There is no better campaigner than Deval Patrick. He’s charismatic, warm, visionary and inspirational. He appeals to our better sides, and has the kind of personality that really could help to heal the searing wounds of division. That he is African-American indicates his potential appeal to a constituency whose enthusiasm is essential to a Democratic win.
The two-term governor has plenty of credibility in the party’s debate over Medicare for all (a ten-year, $30 trillion cost, eliminating all private coverage) versus adding a public option built on the Affordable Care Act. Patrick oversaw the successful implementation of improved access to health coverage in Massachusetts, which became the model for Obamacare. He also worked on initiatives to reduce greenhouse gas emissions.
Some Democrats are already sneering that Patrick, after leaving Bill Clinton’s Justice Department where he headed the Civil Rights Division, had powerful positions in corporate America, from vice president and general counsel at Texaco (with which Patrick’s DOJ had reached a settlement previously) and Coca Cola, to his board position with sketchy subprime mortgage lender Ameriquest, and now Bain, Mitt Romney’s private equity company, where Patrick’s role focuses on socially beneficial investing.) His high-level company positions don’t necessarily lead corporate America to embrace him. Forbes magazine recently denounced Patrick’s history of raising taxes, his veto of a bill to increase fiscal transparency in retiree pension funds, his failure to address the state’s bonded indebtedness.
Massachusetts voters eventually forgot Patrick’s earliest missteps, the costly drapes in his Corner Office redecoration and his choice of a Cadillac as his official car, but people do remember the more serious managerial messes: fraud at the state drug lab, scandal at the Department of Families and Children (which still dogs supreme manager and nation’s most popular governor, Charlie Baker), incompetence in effecting changes in the online state health insurance system. Well before Patrick left office, there was a growing unease among the public that, despite his personal charisma, state government under his leadership was not living up to its promise. Nor is he helped by the resurrection of stories about his intervention in the sex offender registry listing of his brother-in-law, convicted of (spousal) rape and Patrick’s retaliation against two women who had disagreed with the Governor’s actions. He fired the two, who worked at the state’s Sex Offender Registry Board. That will not play well in today’s Me-Too environment.

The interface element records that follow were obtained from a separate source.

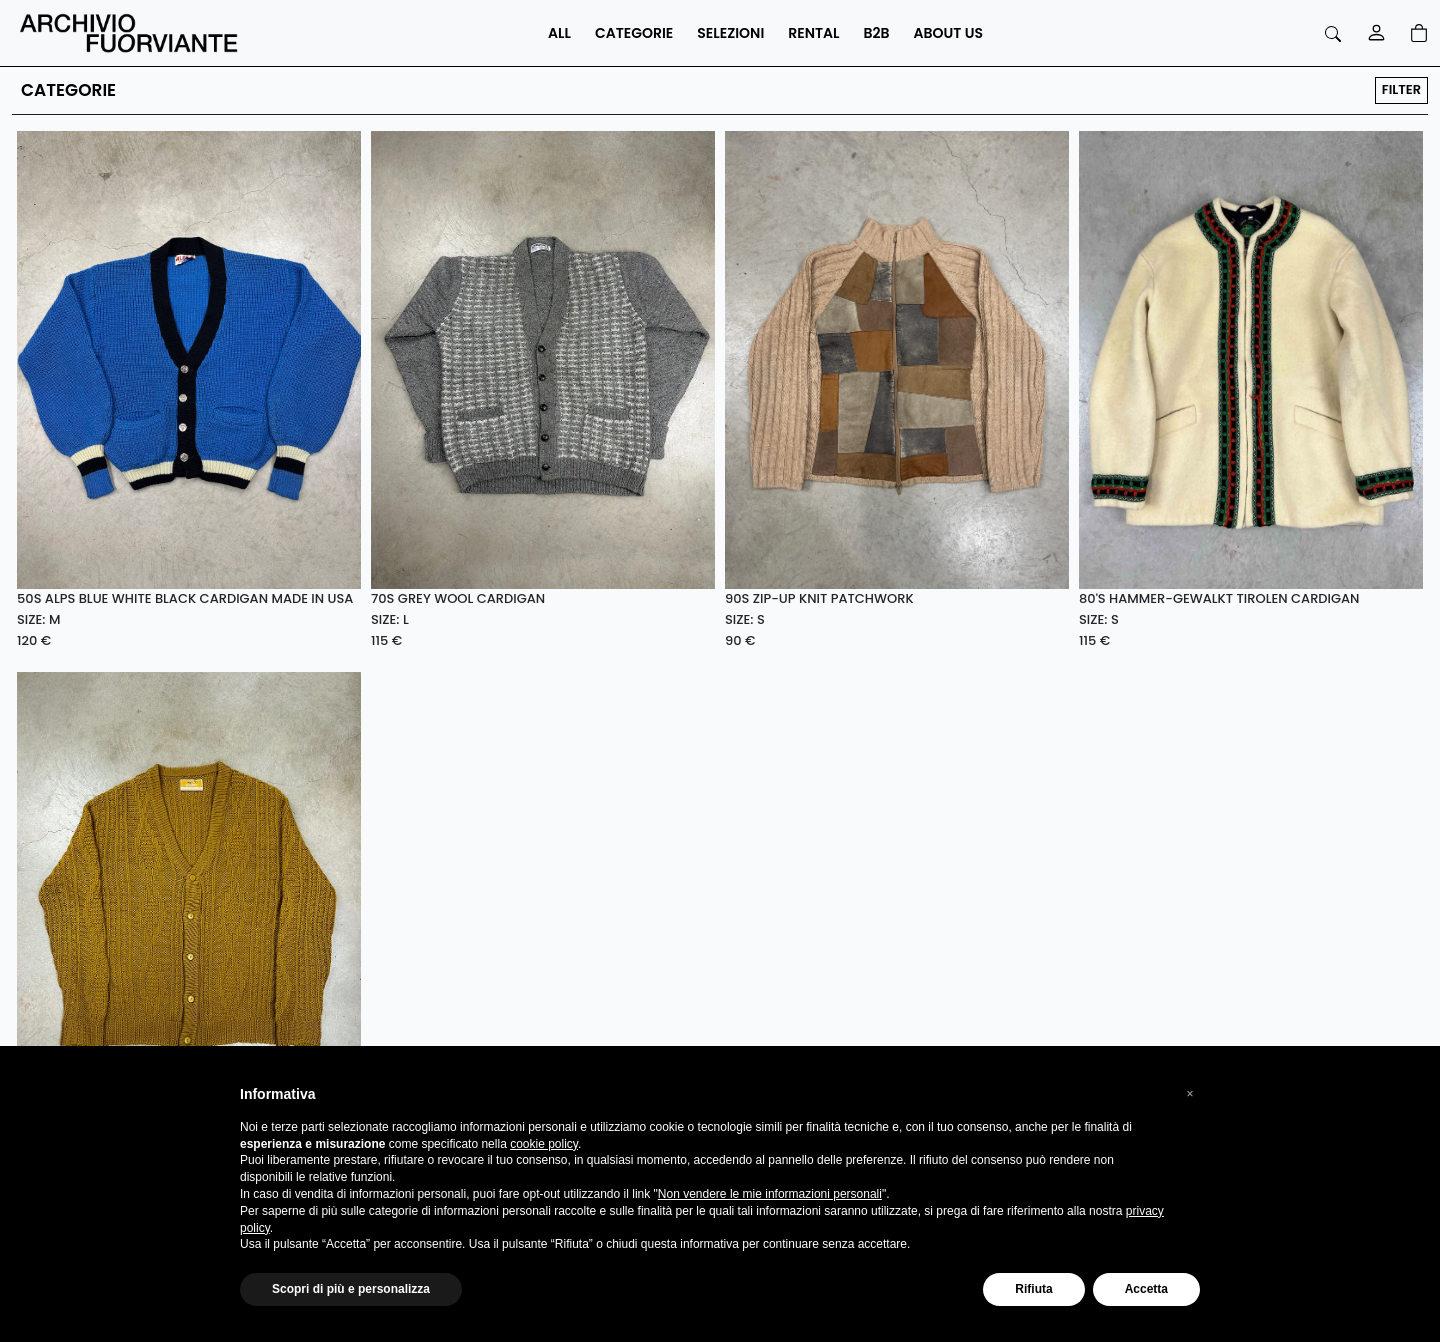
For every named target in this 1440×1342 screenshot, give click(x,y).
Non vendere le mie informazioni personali (770, 1194)
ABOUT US (948, 33)
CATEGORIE (634, 33)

News media have widely noted that, at this stage of the primary season, the choicest campaign operatives have committed elsewhere, and dollars have also been pledged to other candidates. Money isn’t an issue for this week’s other likely late entrant, Michael Bloomberg, but it would certainly seem to be so for Deval Patrick, who may have to rely on his corporate allies to put together a Super Pac on his behalf. These metrics could change depending on the outcomes in the Iowa caucuses, the New Hampshire and South Carolina primaries. 538’s Nate Silver notes that a year ago, in the earliest stage of the campaign, Patrick registered a 0-1 percent support in national presidential polls and just 4-6 percent in Massachusetts. Patrick was given marginal speaking times at this weekend’s Democratic meetings in California and Nevada, where he was positioned alongside spiritual activist Marianne Williamson.

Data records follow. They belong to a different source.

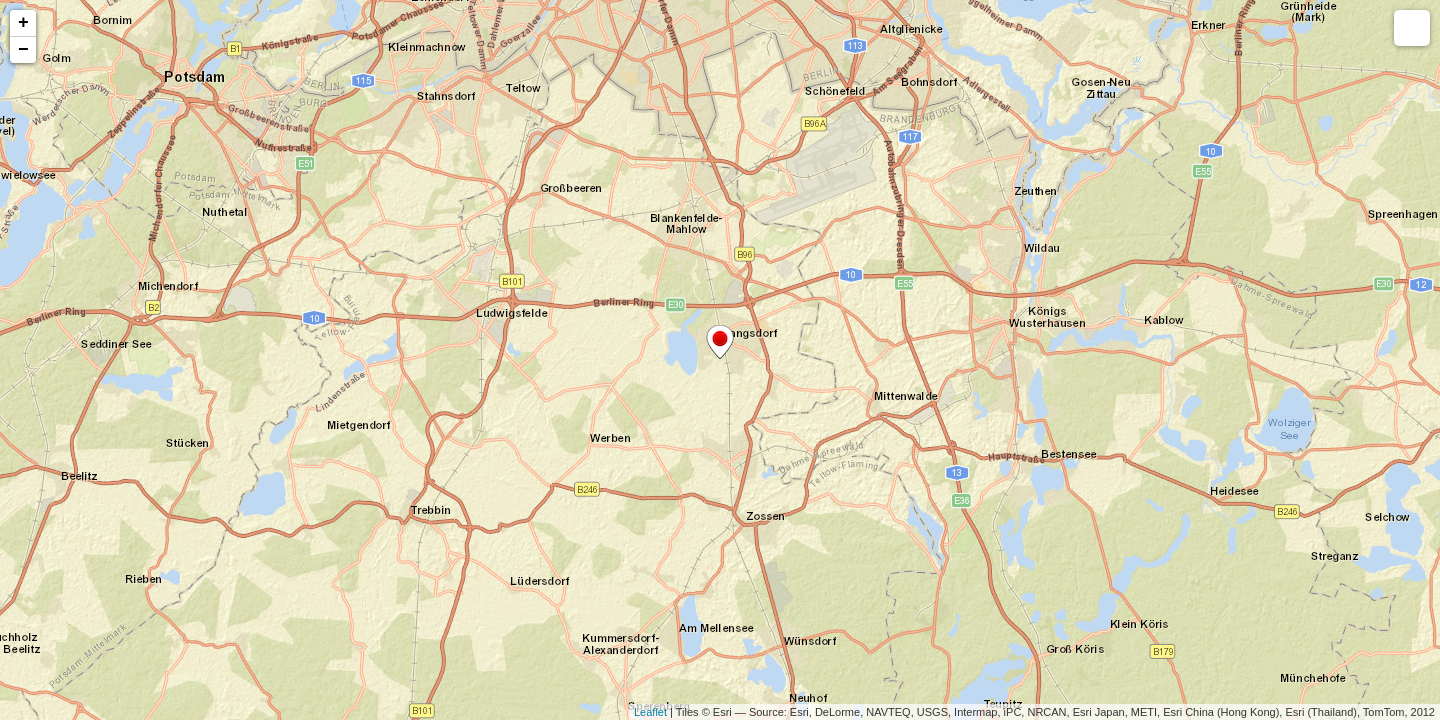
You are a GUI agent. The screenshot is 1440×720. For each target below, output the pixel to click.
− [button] (23, 50)
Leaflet (650, 712)
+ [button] (23, 23)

The Patrick campaign seems rooted in the premise that front runner Joe Biden doesn’t have what it takes to go the distance against Donald Trump. Biden has certainly had his stumbles, but he showed in the November 11 CNN Town Hall that he can be forceful, somewhat clear-eyed, and empathetic. While he had his word-salad moments, he was particularly good in criticizing the costly Medicare-for-All approach and strong on foreign policy, offering the promise of restoring the United States’ reputation in the world of nations and rebuilding its alliances in a post-Trump era. It’s unclear how strongly Biden will present in Wednesday’s upcoming debate, but Patrick won’t be there at all. Nor will Michael Bloomberg, the former New York billionaire whose announced candidacy seems imminent.
Elizabeth Warren and Bernie Sanders don’t seem to be interested in those slightly left of center who want to keep choice in the health care system. Barack Obama, without mentioning them by name, this weekend warned about the potential negative impact of the far left’s ideological rigidity and revolutionary intonations on the nation’s ability to rid itself of the grotesque White House incumbent. We’re left to wonder why one looking for a stronger, moderately liberal alternative to Biden would have to look beyond rising star Pete Buttigieg, or Amy Klobuchar and Corey Booker.

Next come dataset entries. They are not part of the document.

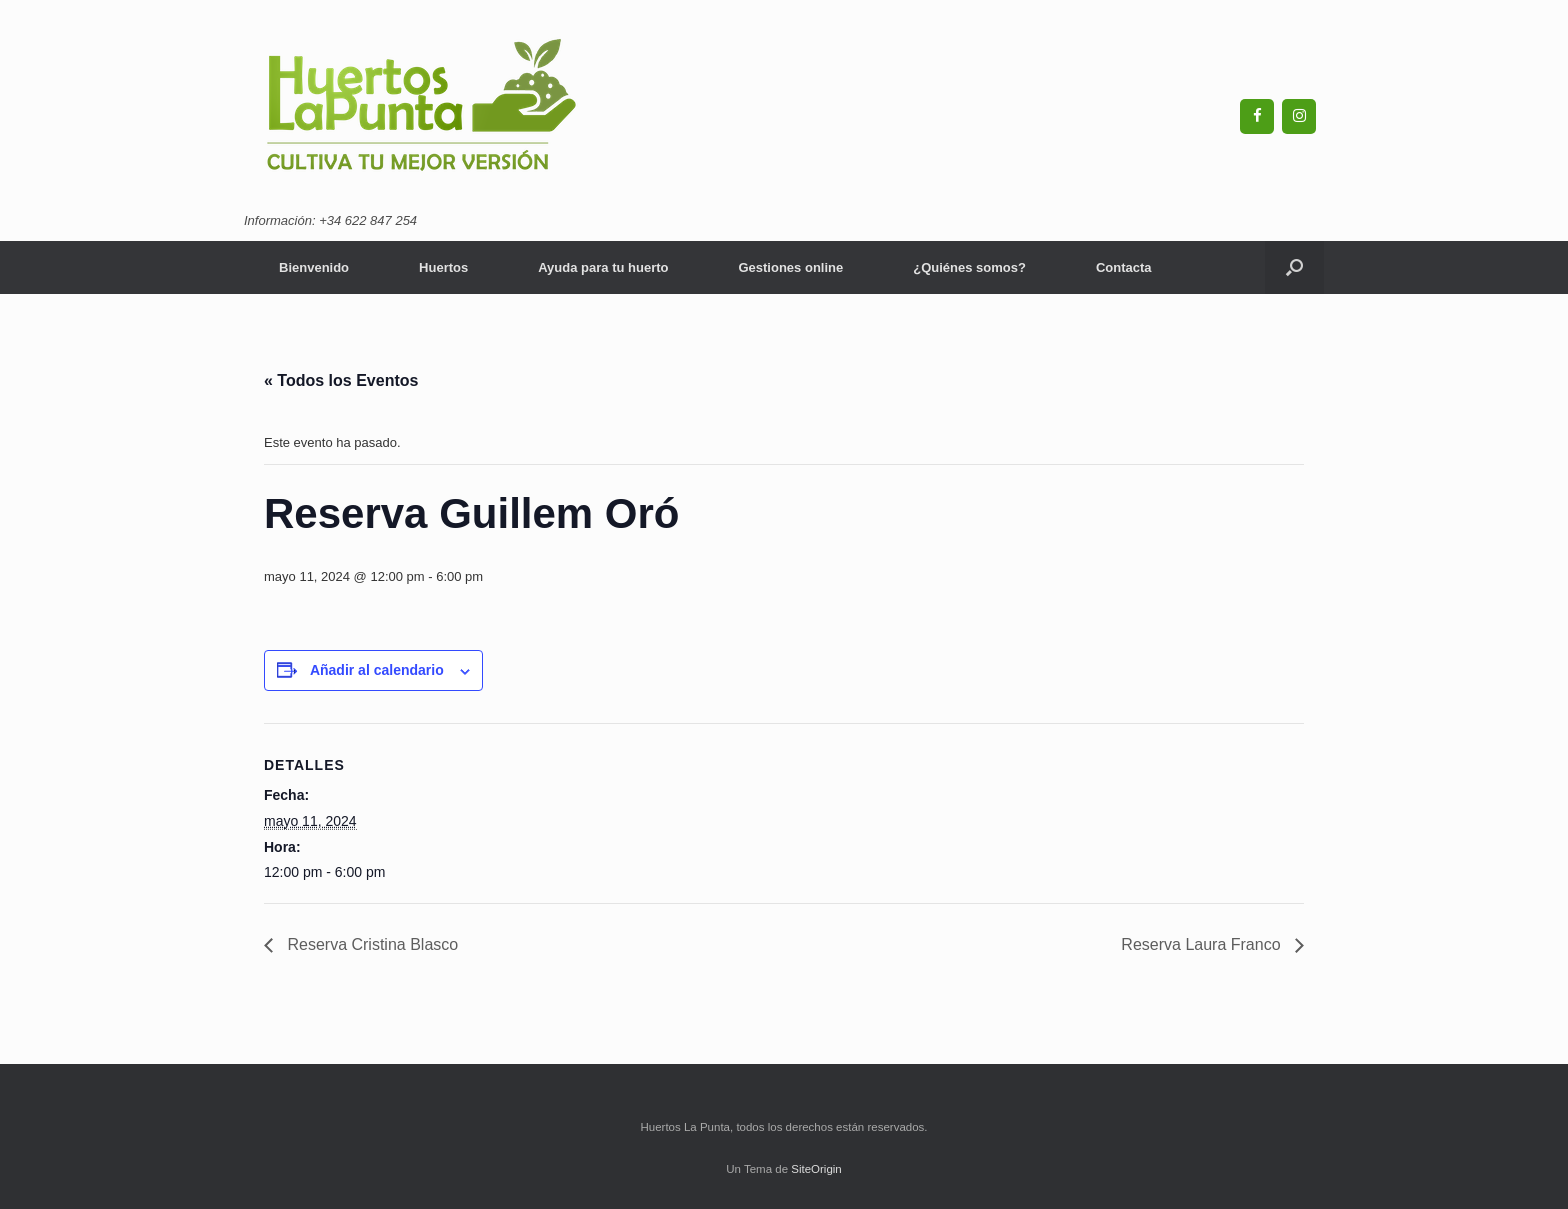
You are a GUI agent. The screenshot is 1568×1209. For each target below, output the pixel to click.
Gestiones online (790, 267)
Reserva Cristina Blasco (370, 944)
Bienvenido (314, 267)
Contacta (1124, 267)
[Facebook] (1257, 116)
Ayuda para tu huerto (603, 267)
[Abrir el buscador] (1294, 267)
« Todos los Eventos (341, 380)
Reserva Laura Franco (1203, 944)
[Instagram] (1299, 116)
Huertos (443, 267)
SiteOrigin (816, 1169)
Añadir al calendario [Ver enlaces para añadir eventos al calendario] (377, 670)
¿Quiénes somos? (969, 267)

In New Hampshire, Patrick could draw votes from Warren but would more likely hurt Biden. Patrick could end up helping the candidacies of Sanders and Warren by splitting the moderate vote. He could even win in New Hampshire. Then, again, so too did late Senator Paul Tsongas, who came in ahead of Bill Clinton, and look how that turned out. (Is Patrick’s real long-term goal being nominated to the Supreme Court?)
Anyone who claims to know how this will all shake out is a pundit to take with a grain of salt. Suffice it to say that Deval Patrick could end up bruised and wondering why he subjected his family to all this. Or he could shake up the race and surprise us in ways that benefit civil discourse in the public square.